Message in a bottle

« Tout était pour le mieux dans le meilleur des Mondes », Voltaire, Candide

Etel (France), Mars 2010

Sarah ouvrit les yeux, s’extirpant ainsi de son léger sommeil. Il ne lui fallut que quelques millisecondes de réflexion pour trouver le coupable de ce réveil brutal.

L’ennemi était de face, immobile, à quelques centimètres d’elle. Courageuse, Sarah saisit le traitre et l’envoya valser contre la porte de sa chambre. Elle s’assura bien qu’il ne bougeait plus, et surtout qu’il ne chantonnait plus sa sérénade répétitive.

« Maudit réveil ! », pensa-t-elle, avant de se diriger vers son dressing.

Elle s’empara des premières pièces potables qui lui tombèrent sous la main, et rentra dans sa salle de bain. Une longue douche et autres préparatifs rituels plus tard, une jeune fille souriante et trépignante passa la porte de la salle de bain.

Sac, ok, portable, ok, Ipod, ok, oreiller…, « tu sais très bien que je ne peux pas t’emmener avec moi… »

Elle descendit jusqu’à la cuisine, et sourit à l’odeur de pancakes et de café chaud.

« Salut Maman ! »

« Salut trésor ! Prête pour cette nouvelle journée ? »

« Mamaaaan…. »

« J’aurai essayé… »

« Enfin, tu n’as peut être pas tout à fait tort… Le prof de maths est en réunion normalement, ce qui veut dire d’une part que je ne perdrais pas, pour une fois, deux heures de ma vie, mais en plus que je termine à quinze heures ! »

« Et ? »

« Bah c’est cool, non ? »

« Il t’en faut bien peu pour être heureuse, ma fille ! »

Toutes deux sourirent, et Sarah commença son petit déjeuner.

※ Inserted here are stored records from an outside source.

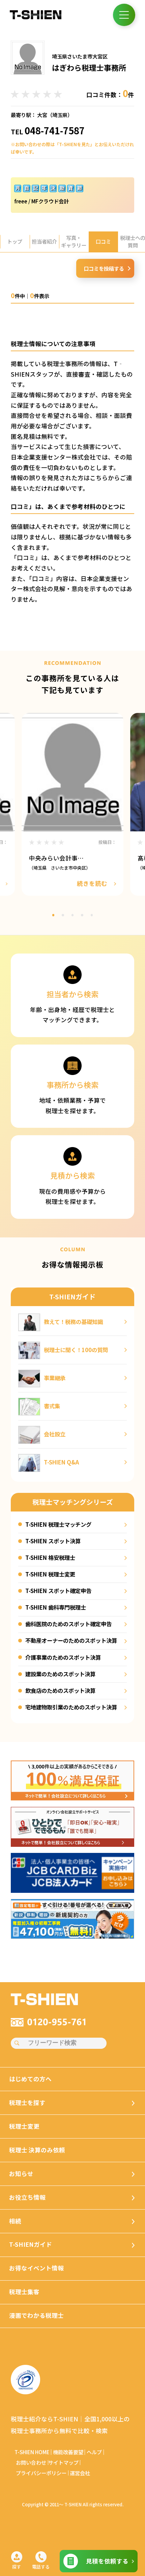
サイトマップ (63, 2462)
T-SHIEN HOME (32, 2452)
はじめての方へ (30, 2079)
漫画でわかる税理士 (36, 2315)
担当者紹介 (44, 241)
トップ (14, 241)
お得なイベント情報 (36, 2268)
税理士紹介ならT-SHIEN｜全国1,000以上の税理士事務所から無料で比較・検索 (70, 2425)
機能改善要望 (68, 2452)
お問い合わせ (31, 2462)
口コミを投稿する (104, 268)
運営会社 (80, 2473)
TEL (48, 131)
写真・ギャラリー (73, 241)
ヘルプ (94, 2452)
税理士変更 (24, 2126)
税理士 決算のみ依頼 (37, 2150)
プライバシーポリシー (41, 2473)
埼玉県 (59, 114)
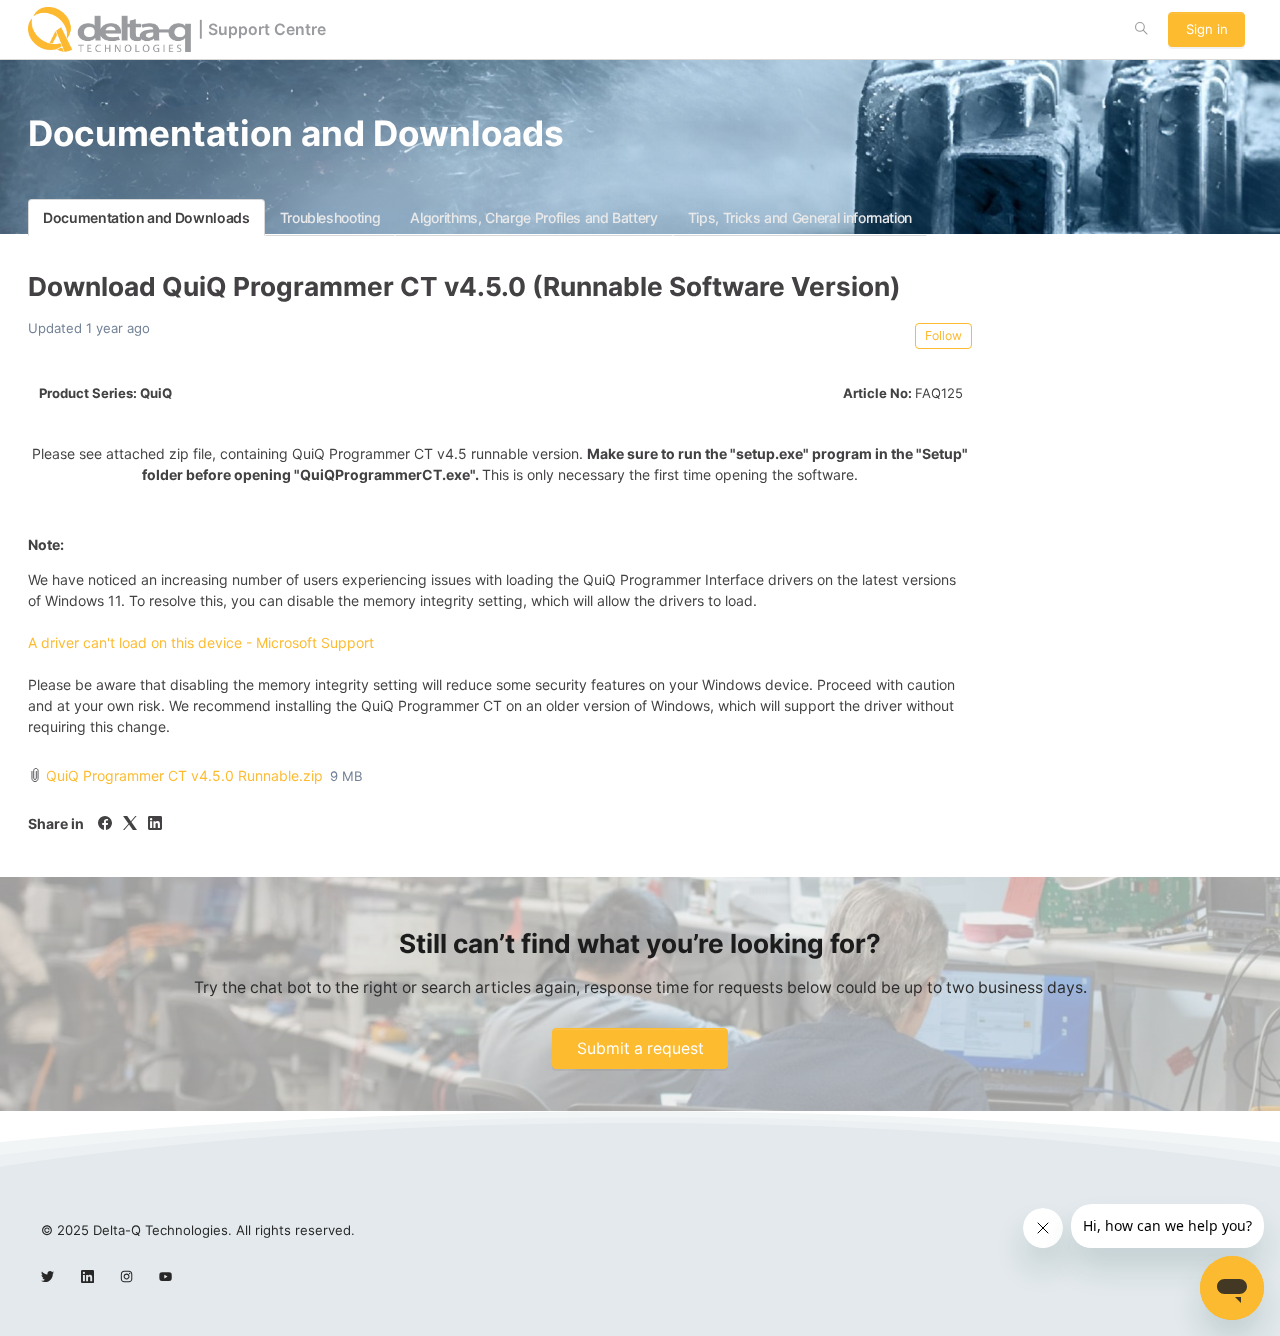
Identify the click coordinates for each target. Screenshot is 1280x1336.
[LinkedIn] (155, 824)
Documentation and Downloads (146, 217)
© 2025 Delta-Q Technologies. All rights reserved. (198, 1230)
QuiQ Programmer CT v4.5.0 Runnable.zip (184, 775)
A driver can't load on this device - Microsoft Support (201, 642)
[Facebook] (105, 824)
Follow (943, 335)
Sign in (1207, 29)
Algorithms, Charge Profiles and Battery (533, 217)
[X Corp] (130, 824)
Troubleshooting (330, 217)
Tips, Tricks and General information (800, 217)
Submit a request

Elle s’estimait chanceuse, par rapport aux autres personnes qu’elle fréquentait, d’avoir une si bonne relation avec sa mère.

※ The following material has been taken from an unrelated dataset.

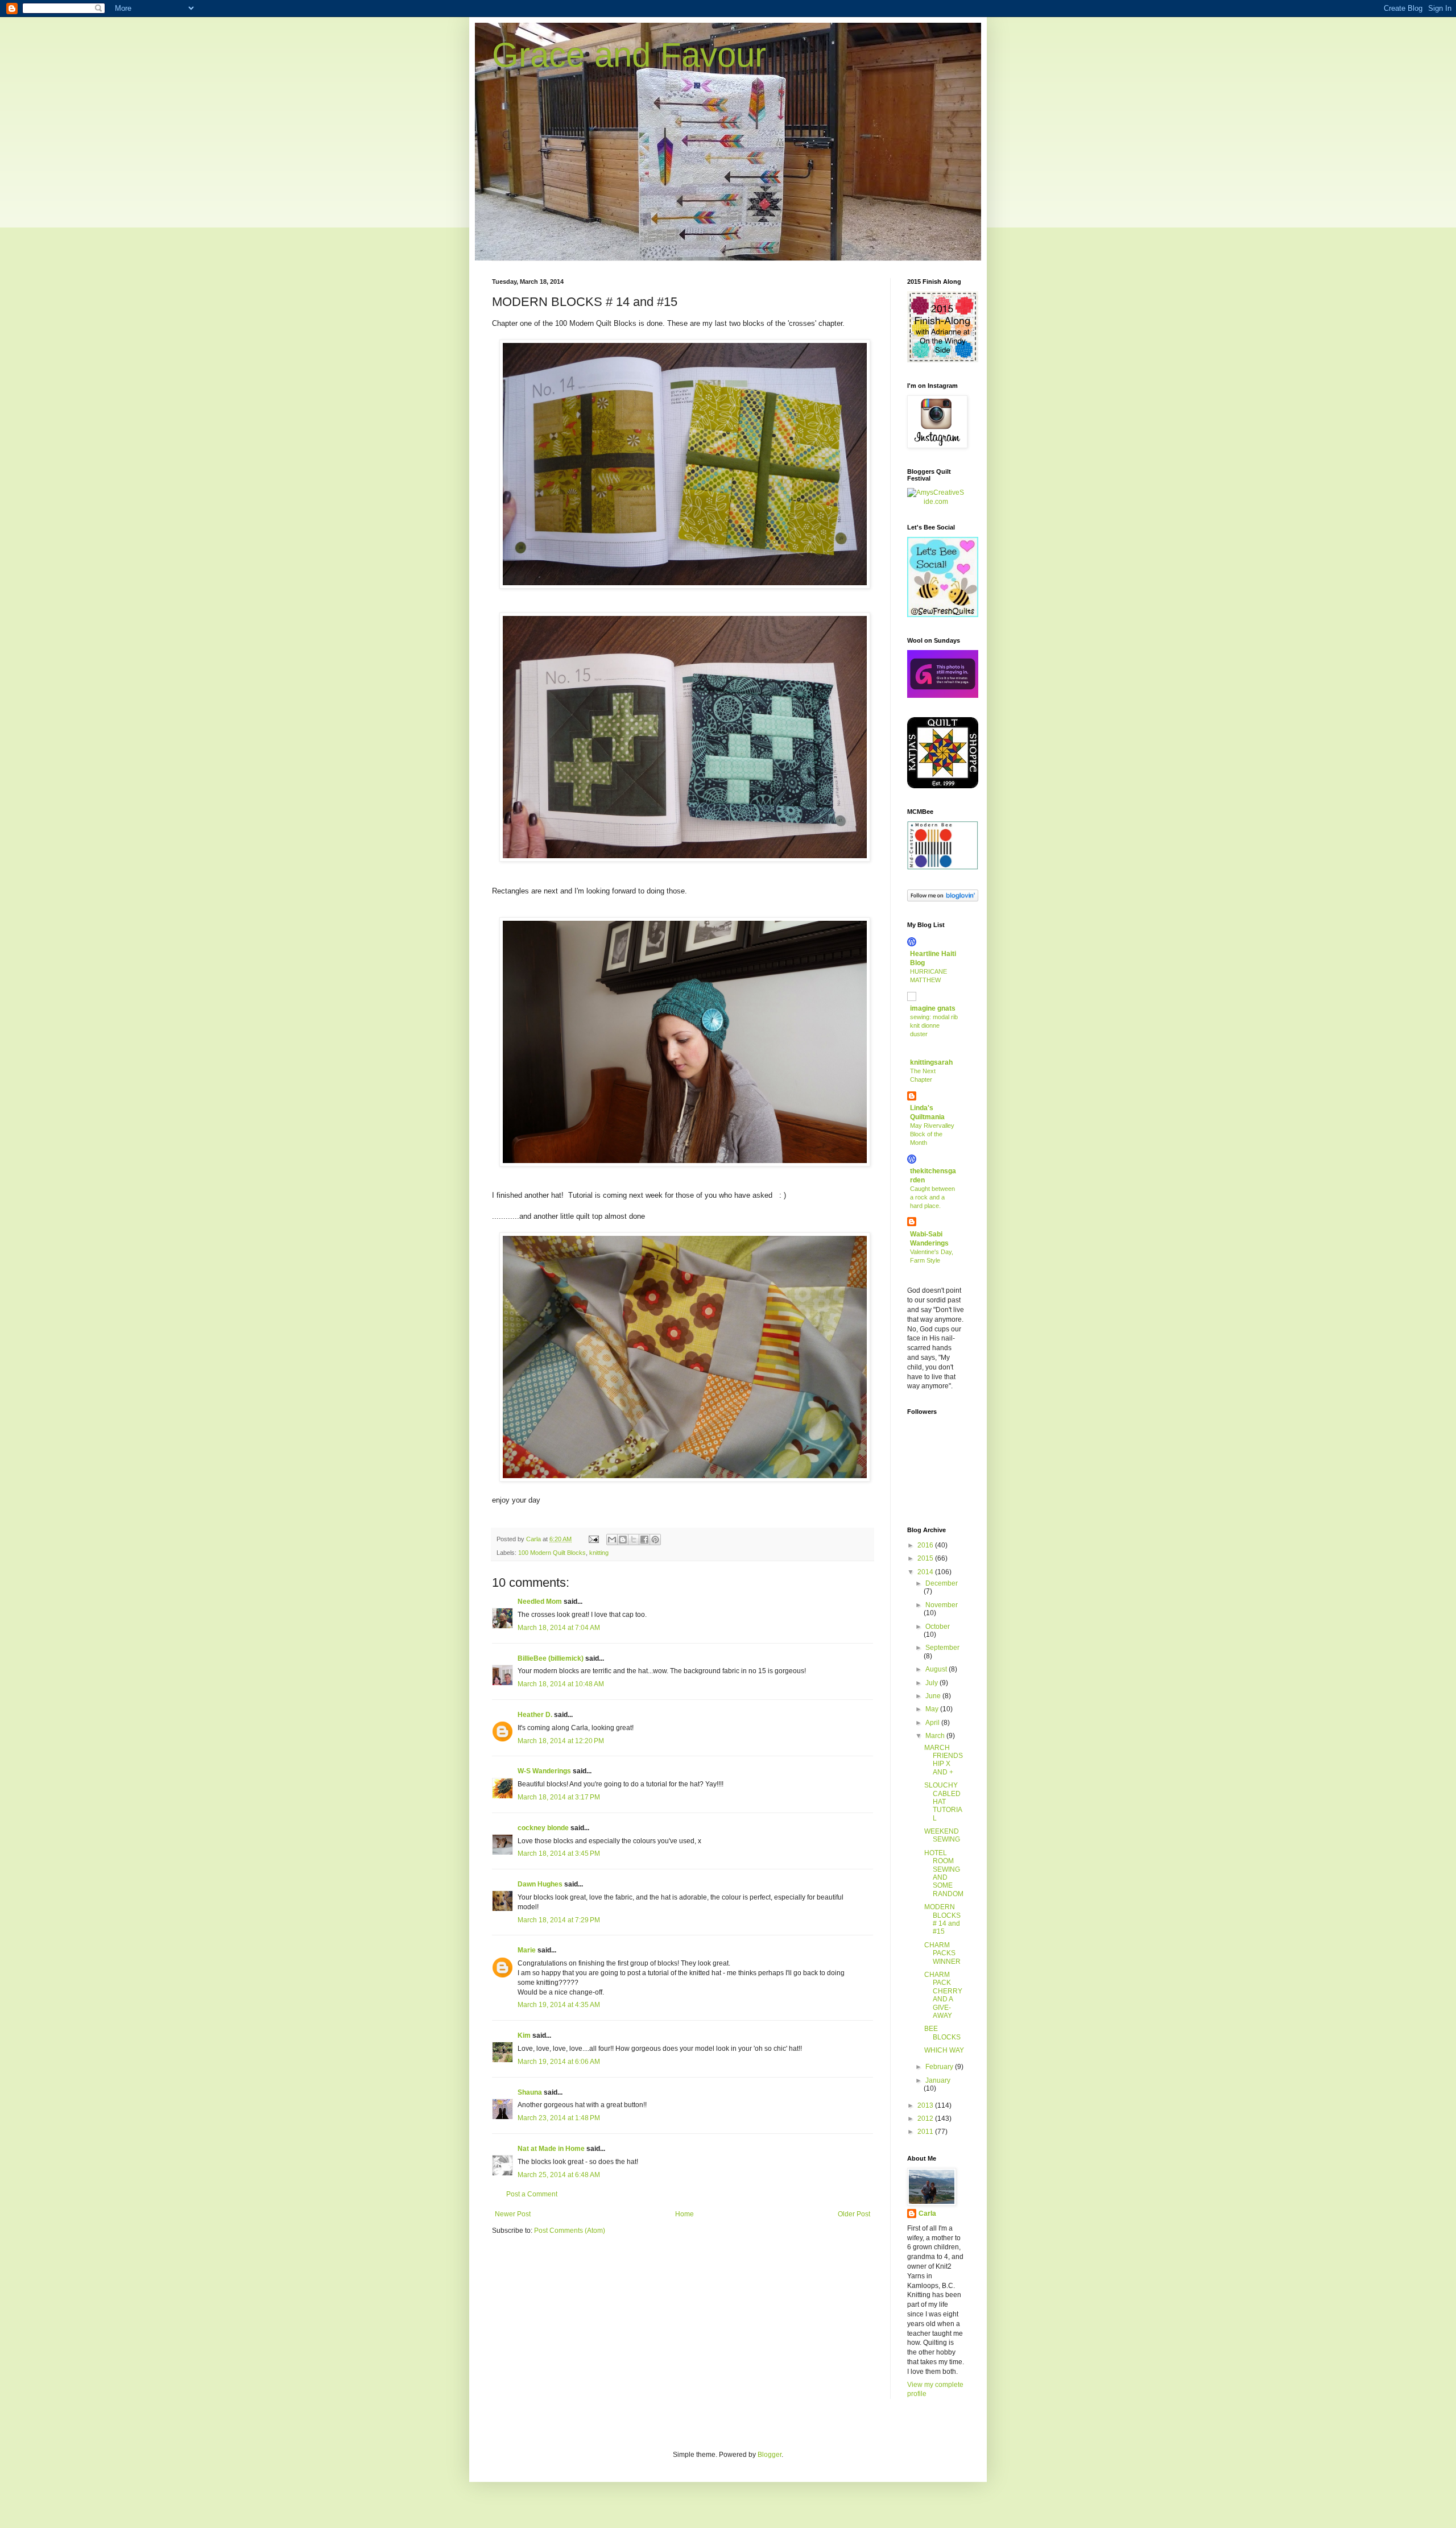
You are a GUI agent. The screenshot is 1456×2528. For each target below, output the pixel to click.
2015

Certes, ce n’était pas comme si cela avait toujours été ainsi. En réalité, leur rapprochement avait débuté cinq ans auparavant, à la mort de James, le père de Sarah.
Agée de treize ans, la jeune fille avait retrouvé en sa mère, à qui elle ne parlait que très peu jusqu’alors, une part de cette amour que le destin lui avait arraché.
Evelyne, elle, avait alors pris conscience que cette jeune fille qu’elle connaissait à peine mais qui était pourtant sa fille, était la seule chose qui la raccrochait à la vie.
Deux ans durant, toutes deux ne se lâchèrent pas d’un pouce, comme si chacune d’elle n’avait plus rien au monde, si ce n’est la présence de l’autre. Elles apprirent à se connaître, jusqu’à arriver à un niveau de complicité nettement supérieur à la moyenne.

Sarah termina son verre de jus de pamplemousse et le posa dans l’évier.

« Est-ce que Jake passe te prendre ? »

« Hmm, c’est prévu, oui. Mais il ne m’a pas dit vers quelle heure. »

Quelqu’un frappa à la porte.

« Je crois que tu as ta réponse. »

Sarah alla ouvrir et son visage s’illumina.

« Prête, princesse ? »

« Donne-moi deux minutes ! »

Sarah retourna à la cuisine, déposa un baiser sur la joue de sa mère, et rejoignit Jake.
Les deux tourtereaux entamèrent les quelques minutes de marche jusqu’à leur lycée.

« Des choses de prévues cette après-midi après les cours ? »

Jake sembla se plonger dans ses pensées, l’air grave.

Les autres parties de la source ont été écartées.